Не устояв перед силой убеждения Гая Бёрджесса, Блант заинтересовался идеями коммунизма гораздо серьезнее, чем какой-нибудь школьник, изучающий политическую философию. И все же факт остается фактом: мы по-прежнему не уверены, был ли Блант правоверным коммунистом. Зная его лично, я думаю, что в глубине души он таковым не был, хотя некоторые положения марксизма и разделял. Он никогда не говорил о своих убеждениях открыто. Правда, в статьях, написанных им в то время, проглядывал иногда марксист. Мы как-то сказали ему об этом, на что Энтони заметил:

- Не могу сказать, марксистский это подход или какой-либо другой. Просто мой собственный.

Но надо отдать ему справедливость в том, что теория, которой он в то время придерживался, была отнюдь не консервативной. Для него искусство и человек были неразделимы. Например, согласно одному из высказываний Бланта, исторически произведения искусства можно рассматривать только в роли их гуманного воздействия, иными словами, в их социальном значении.

Такой ход мысли привел его к выводу, что государство должно защищать и оказывать покровительство культуре и искусству. Блант часто говорил мне позднее, что на его взгляд ни телевидение, ни кино не являются искусством. По его словам, они всегда будут находиться на втором плане, "ибо ничего не отдают людям". "Где теперь Медичи?" - задавал он вопрос.

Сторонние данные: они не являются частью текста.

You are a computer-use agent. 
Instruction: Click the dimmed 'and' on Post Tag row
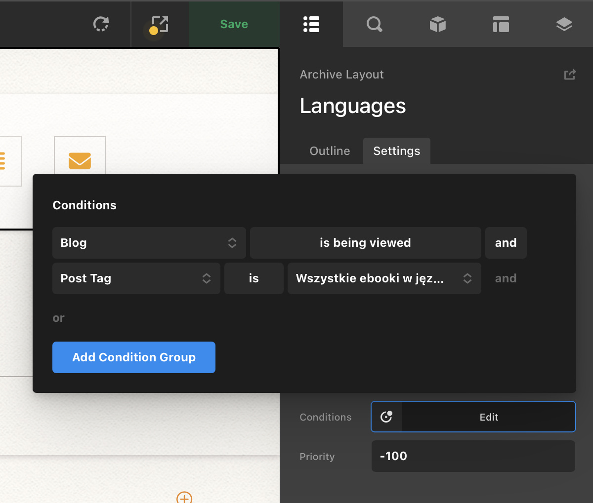click(x=506, y=278)
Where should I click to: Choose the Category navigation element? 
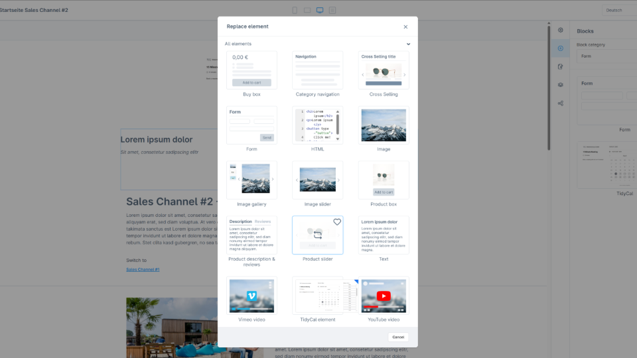point(317,70)
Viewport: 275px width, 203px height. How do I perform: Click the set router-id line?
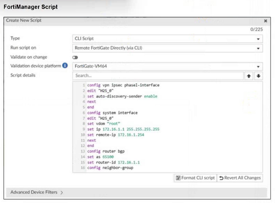point(113,162)
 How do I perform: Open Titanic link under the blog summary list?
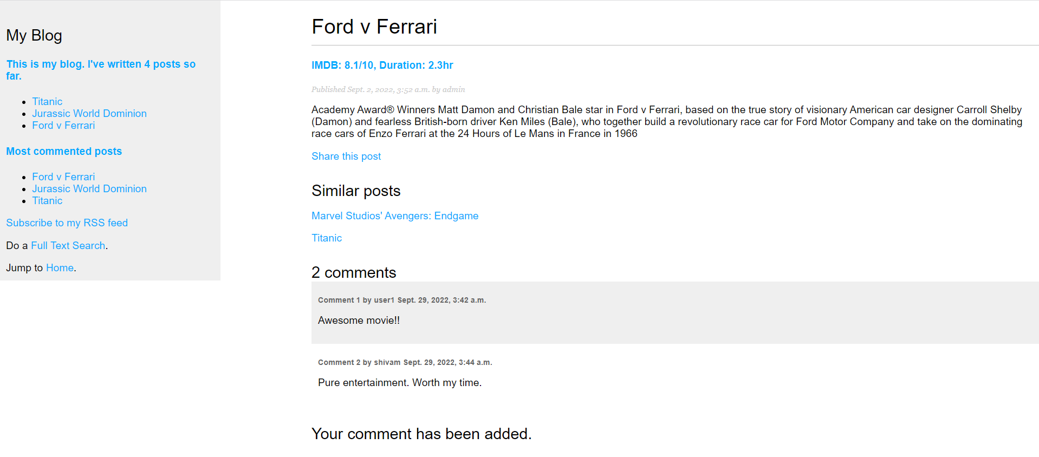pos(47,102)
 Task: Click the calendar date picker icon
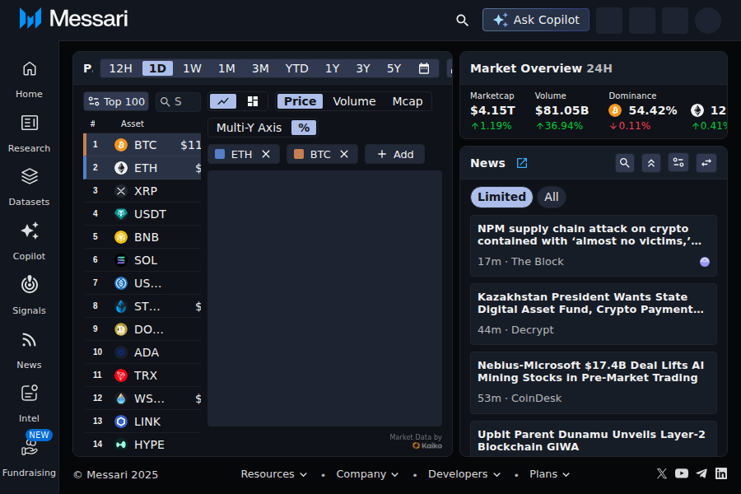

Другой заботой Бланта стало спасение искусства от проституирования ради денег. Он говорил, что американцы наводнили Европу долларами и привнесли такую культуру, какую он не в состоянии понять. Энтони считал, что современное искусство - колоссальный обман. На его взгляд только Пикассо хоть чего-то стоит, а его "Герника" - шедевр, который можно поставить в один ряд с величайшими классическими произведениями.

Выходит, что взгляды Бланта на искусство близки к марксистским. Думаю, однако, что по всем другим вопросам доктрины "Капитала" не представляли для него никакого интереса. Мало у кого имеются основания утверждать, что Блант сильно сочувствовал коммунизму. И уж ничто на свете не могло заставить его выйти на улицу, размахивая флагом.

За несколько недель до поездки в Рим Бёрджесс в роли открывателя талантов якобы заполучил еще одного очень хорошего "рекрута". Он совратил интеллектуально и, возможно, физически многообещающего кембриджского студента Дональда Маклина, который стал верным членом ячейки активных разведчиков.

В начале 1934 года эта группа, помимо самого Бёрджесса, Бланта и Маклина, насчитывала еще несколько человек. Все они были готовы вступить в борьбу против фашизма и изменить лицо мира на марксистский лад. Филби окончил Тринити-колледж в июне предыдущего года.

Антифашистская деятельность Гая Бёрджесса отразилась и на его занятиях: он вскоре отказался писать работу о буржуазной революции в Англии для защиты диссертации на звание доктора философии, а занялся монографией об индийском восстании 1857–1858 годов.

В мае 1934 года Ким Филби приехал в Кембридж повидаться с Бёрджессом. Если все, кто сталкивался с Бёрджессом, попадали под его влияние, то на этот раз все оказалось наоборот.

Гая заворожили рассказы Кима о его отчаянной храбрости в Вене, когда Филби помогал рабочим, преследуемым австрийскими властями.